Backtest a moving average crossover strategy against historical Yahoo Finance CSV data to see how it would have performed.
Calculate RSI and Bollinger Bands on historical price data to validate a trading signal before going live.
Run a paper trading simulation against real Bitcoin prices on Bitstamp without risking real money.
Measure a strategy's Sharpe ratio and maximum drawdown to compare risk-adjusted performance across multiple approaches.
Deprecated, Python 2.7/3.7 only, for new projects use Basana by the same author instead.

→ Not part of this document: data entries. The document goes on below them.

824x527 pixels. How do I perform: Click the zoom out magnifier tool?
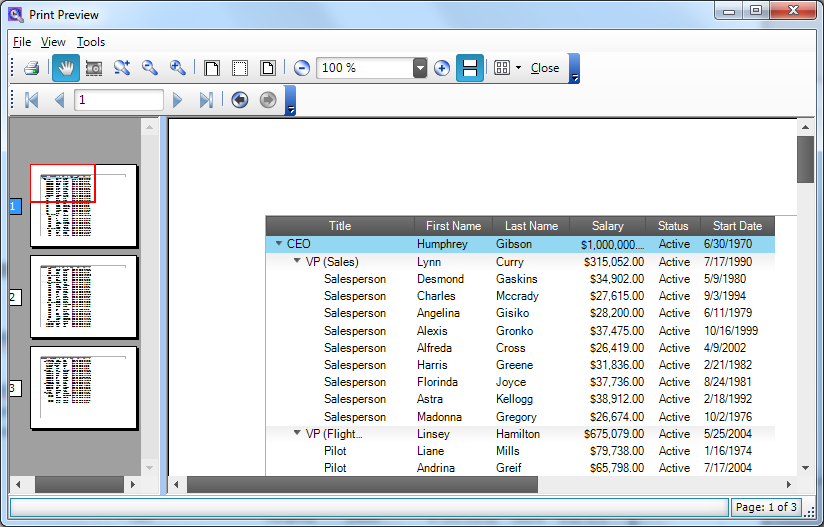[150, 68]
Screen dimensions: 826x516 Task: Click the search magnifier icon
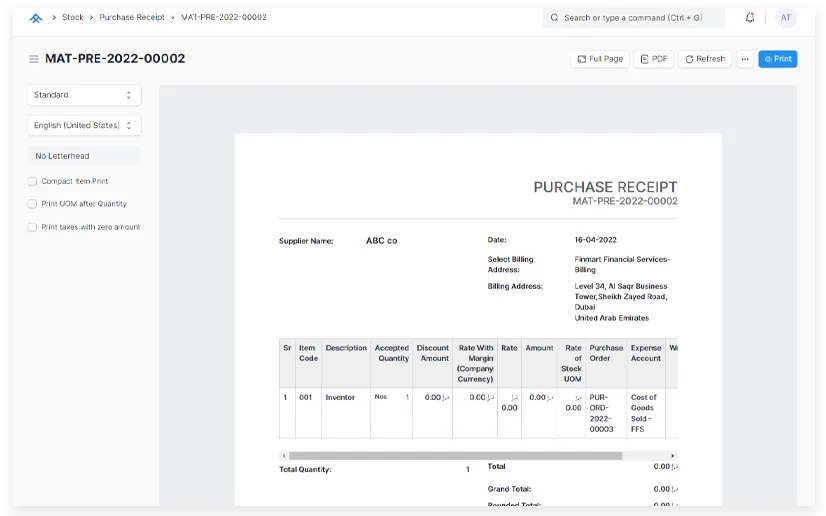pyautogui.click(x=555, y=18)
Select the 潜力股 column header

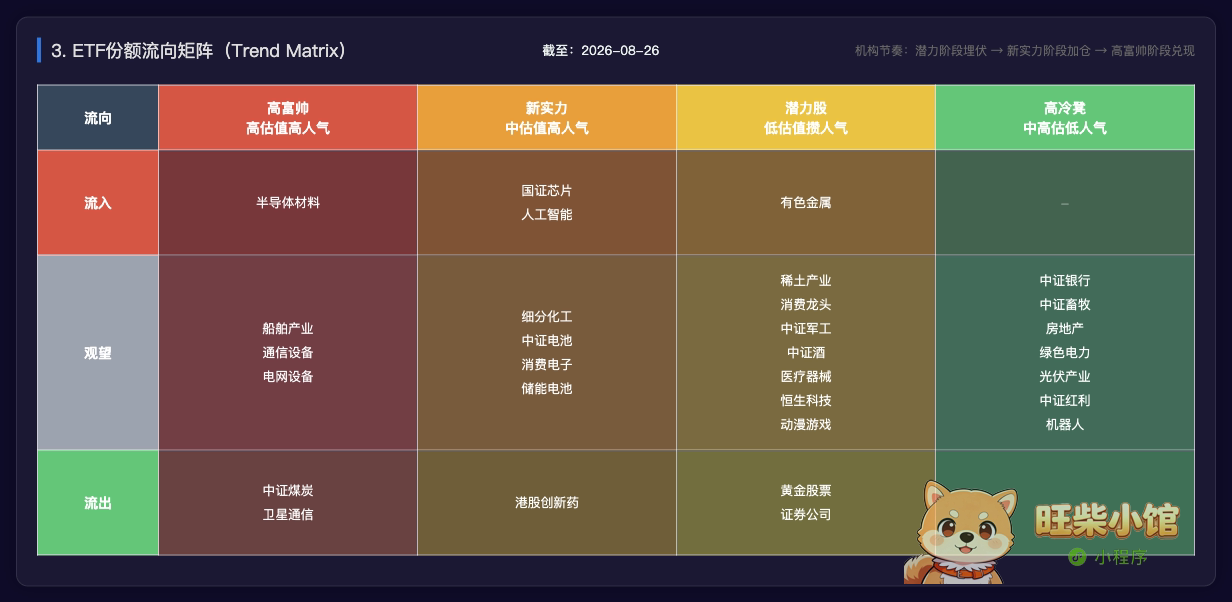[x=806, y=118]
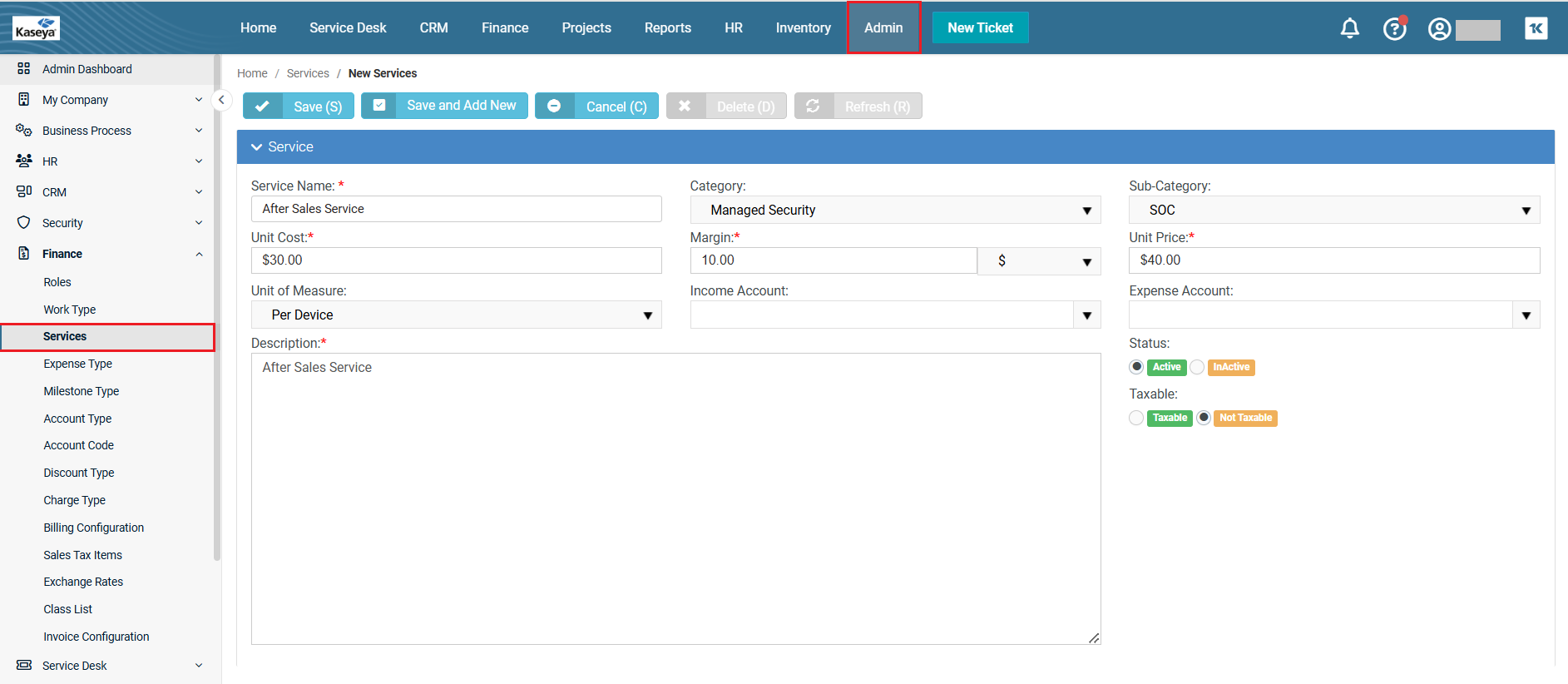Click the Kaseya logo in header
Image resolution: width=1568 pixels, height=684 pixels.
(36, 28)
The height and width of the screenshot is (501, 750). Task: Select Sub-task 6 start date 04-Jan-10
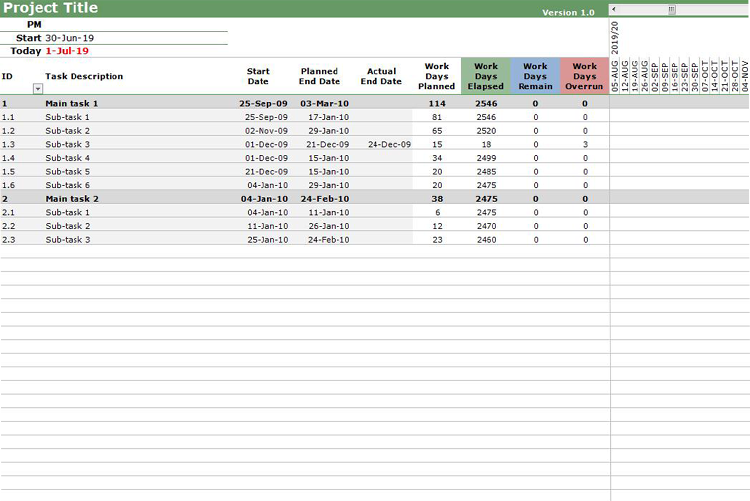point(267,185)
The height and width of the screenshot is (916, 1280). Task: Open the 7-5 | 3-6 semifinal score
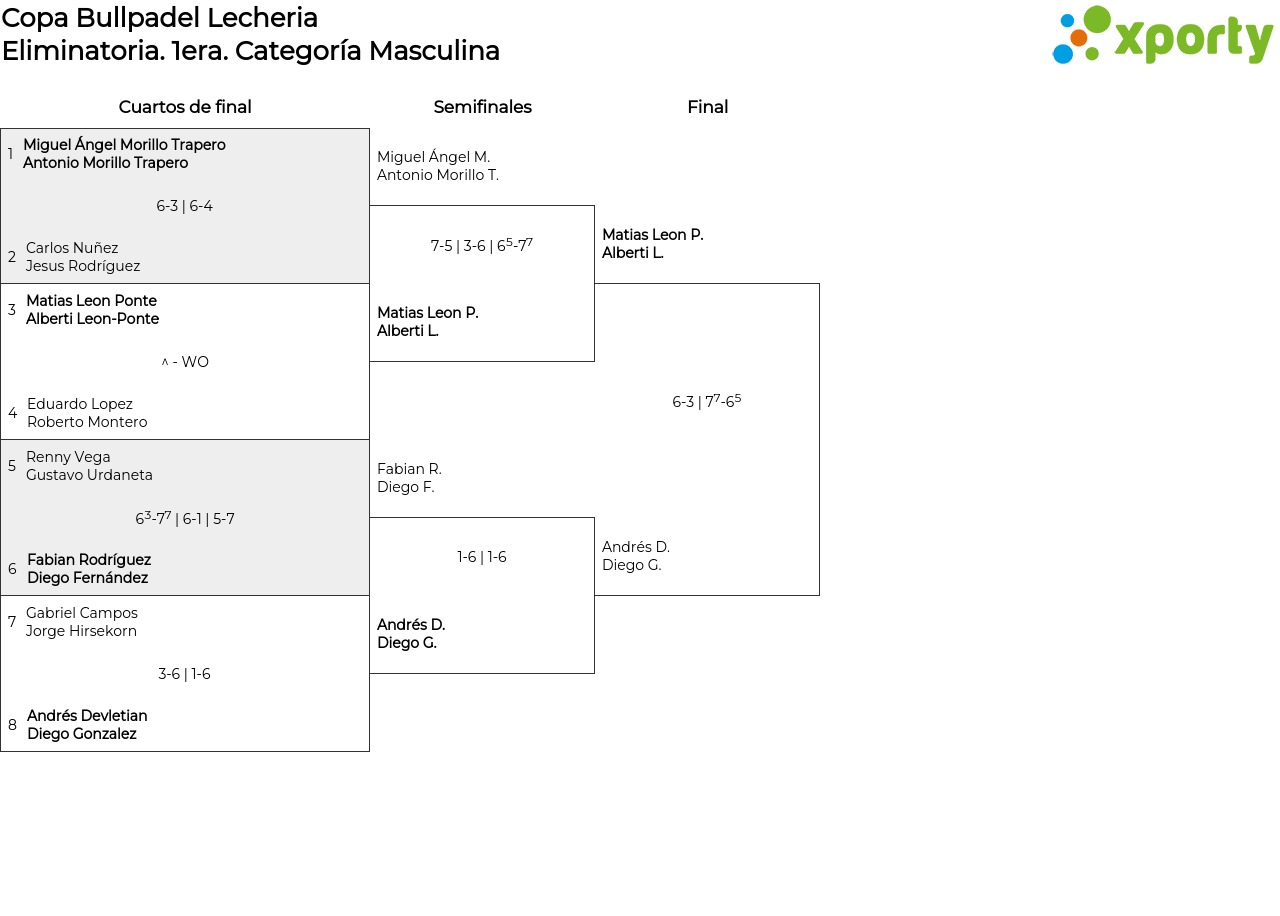click(x=482, y=245)
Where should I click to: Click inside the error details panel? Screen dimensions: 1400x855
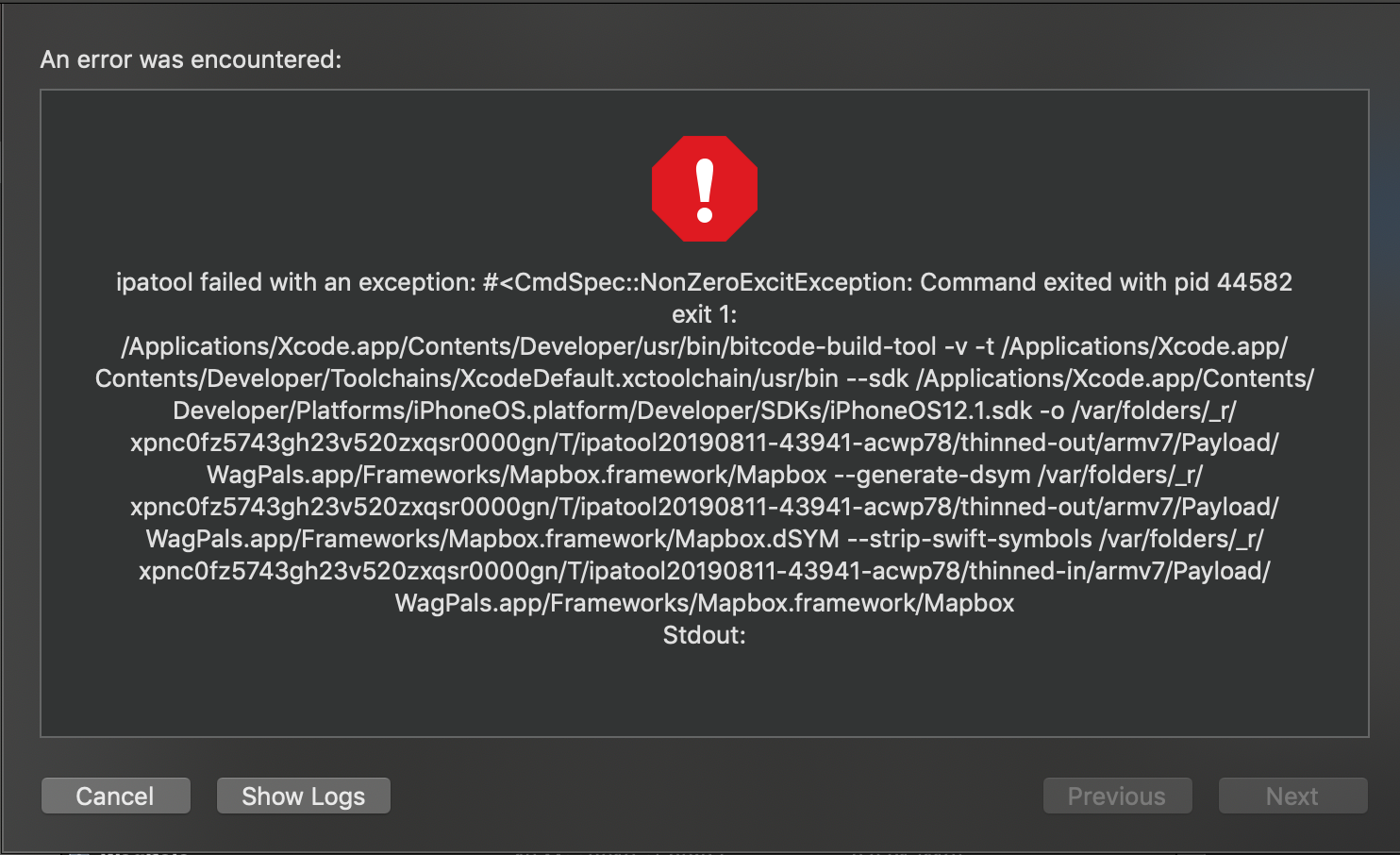[703, 689]
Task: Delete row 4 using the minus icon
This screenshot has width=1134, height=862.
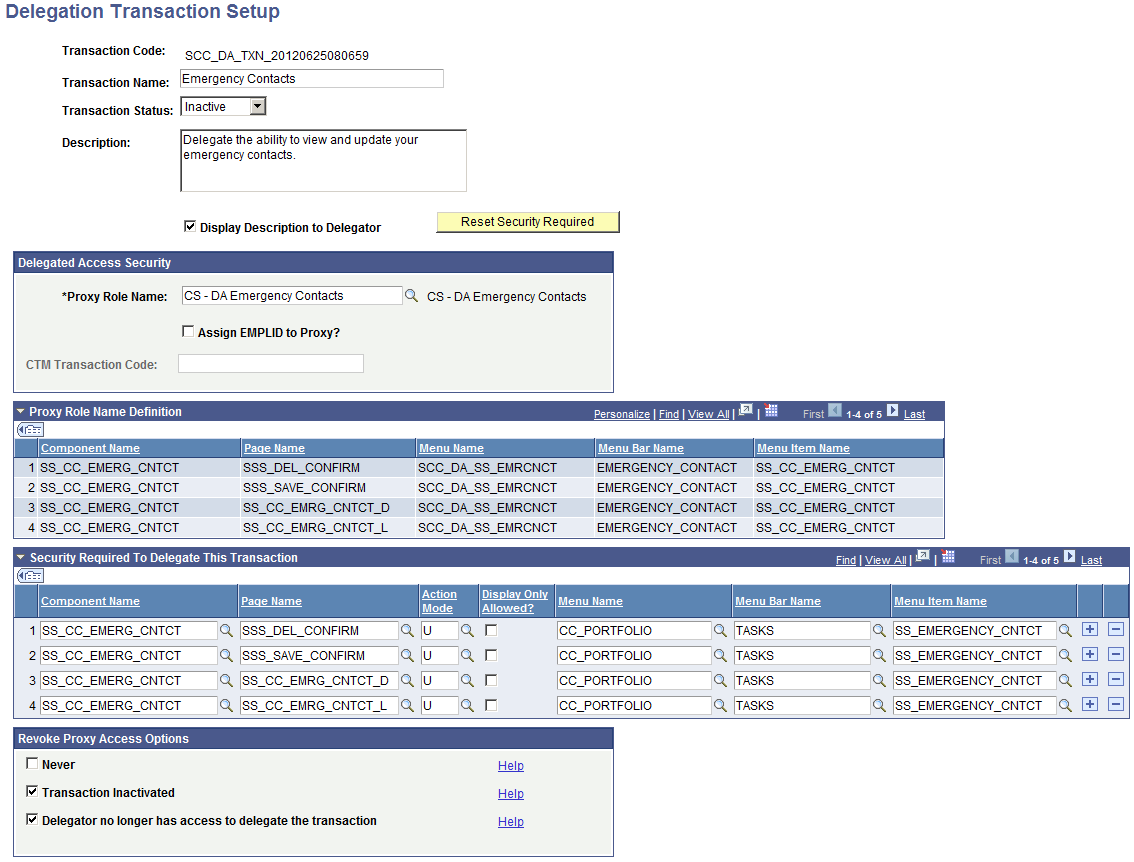Action: tap(1115, 704)
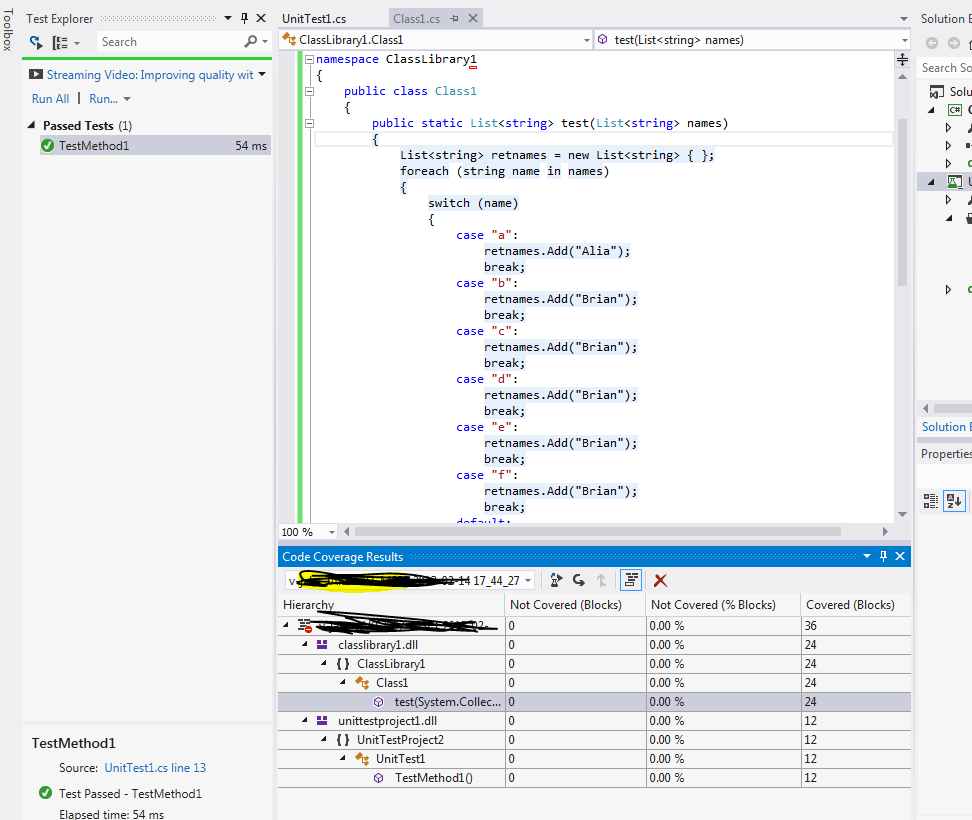Open the UnitTest1.cs line 13 source link
This screenshot has height=820, width=972.
154,768
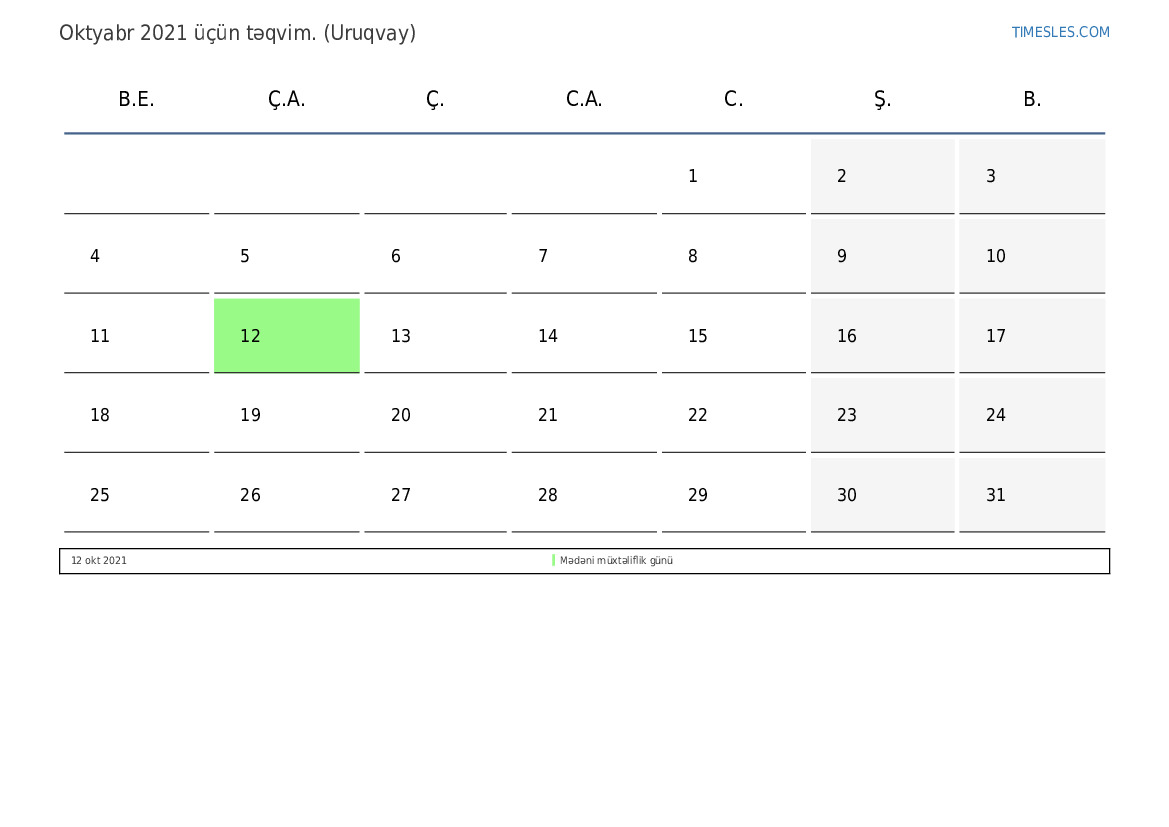Select day 27 in the calendar
This screenshot has width=1169, height=827.
pos(435,495)
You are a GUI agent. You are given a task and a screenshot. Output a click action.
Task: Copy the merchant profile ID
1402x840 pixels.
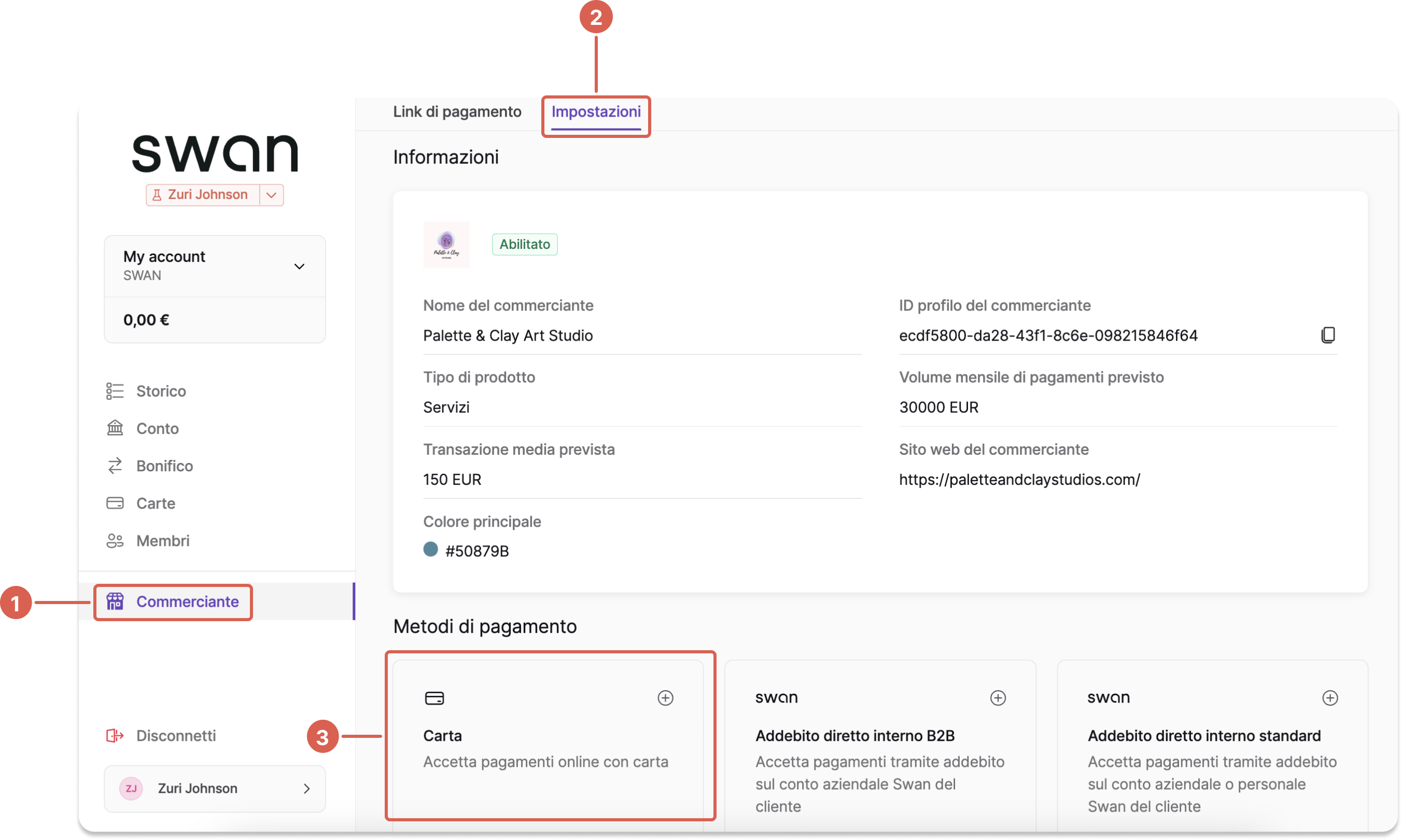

PyAlgoTrade is a Python library for algorithmic trading, meaning code that automatically makes trading decisions based on rules you define. The README prominently notes that this project is deprecated and no longer maintained, and points readers to a newer project called Basana by the same author. The library is built around an event-driven model, where your trading strategy responds to price changes and other market events as they arrive rather than processing data in batches. The original focus was on backtesting, which means running a strategy against historical market data to see how it would have performed in the past. The library also supports paper trading (simulated trading with real market prices but no real money) and live trading, both of which are limited to Bitcoin on the Bitstamp exchange. For analyzing price data, PyAlgoTrade includes a range of common technical indicators: Simple Moving Average, Exponential Moving Average, Relative Strength Index, Bollinger Bands, and others. It can read historical price data from CSV files in formats produced by Yahoo Finance, Google Finance, Quandl, and NinjaTrader. For measuring how well a strategy performs, it provides metrics such as the Sharpe ratio and drawdown analysis, which are standard ways traders evaluate risk and return. It also integrates with TA-Lib, a widely used technical analysis library, and included support for watching Twitter events in real time, which was a common source of market signals at the time the library was active. The library was tested with Python 2.7 and 3.7 and can be installed via pip. Given its deprecated status, new projects should look at Basana instead.